### WRITTEN REQUEST
Continue the passage below on the merchantability of mixed nuts, starting after its last sentence.

──────── EXCERPT TO READ

Since mixed nuts are subject to the same standards as individual varieties, it logically follows that as in case of peanuts there is some tolerance in the trade for unshelled filberts as well. Thus the mixed nuts marketed by defendant were merchantable notwithstanding the presence of an unshelled filbert, since the presence of limited quantities of unshelled nuts does not render shelled nuts objectionable in the trade within the meaning of G.S. 25-2-314(2)(a).
G.S. 25-2-314(2)(c) provides that goods are merchantable when they are fit for ordinary purposes. As a food defendant's mixed nuts are subject to various state and federal regulatory acts dealing with the quality of food goods. G.S. 106-129 dealing with adulterated foods is instructive.

────────────────
──────── DATASET EXTRACT

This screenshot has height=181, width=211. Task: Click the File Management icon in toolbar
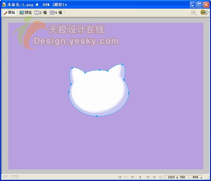[x=194, y=13]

────────────────

### RESPONSE FOR THIS EXERCISE
". . . A food shall be deemed to be adulterated:
(1) a. If it bears or contains any poisonous or deleterious substance which may render it injurious to health; but in case the substance is not an added substance such food shall not be considered adulterated under this paragraph if the quantity of such substance in such food does not ordinarily render it injurious to health; ... .." (Emphasis added.)
This language is amplified in regulations promulgated under the Federal Food, Drug and Cosmetic Act, 21 U.S.C. § 342 et seq. (1970). See, e. g., 21 C.F.R. § 122.1(b) (1975). These regulations have been adopted by the State Board of Agriculture pursuant to G.S. 106-128 and are currently in effect in North Carolina. See 2 N.C.A.C. 9B.0008 (1976).
Thus, it appears by statute and regulation that a certain limited amount of naturally occurring unshelled filberts is permissible without rendering the food goods adulterated. As such they are fit for ordinary purposes and merchantable under G.S. 25-2-314(2)(c).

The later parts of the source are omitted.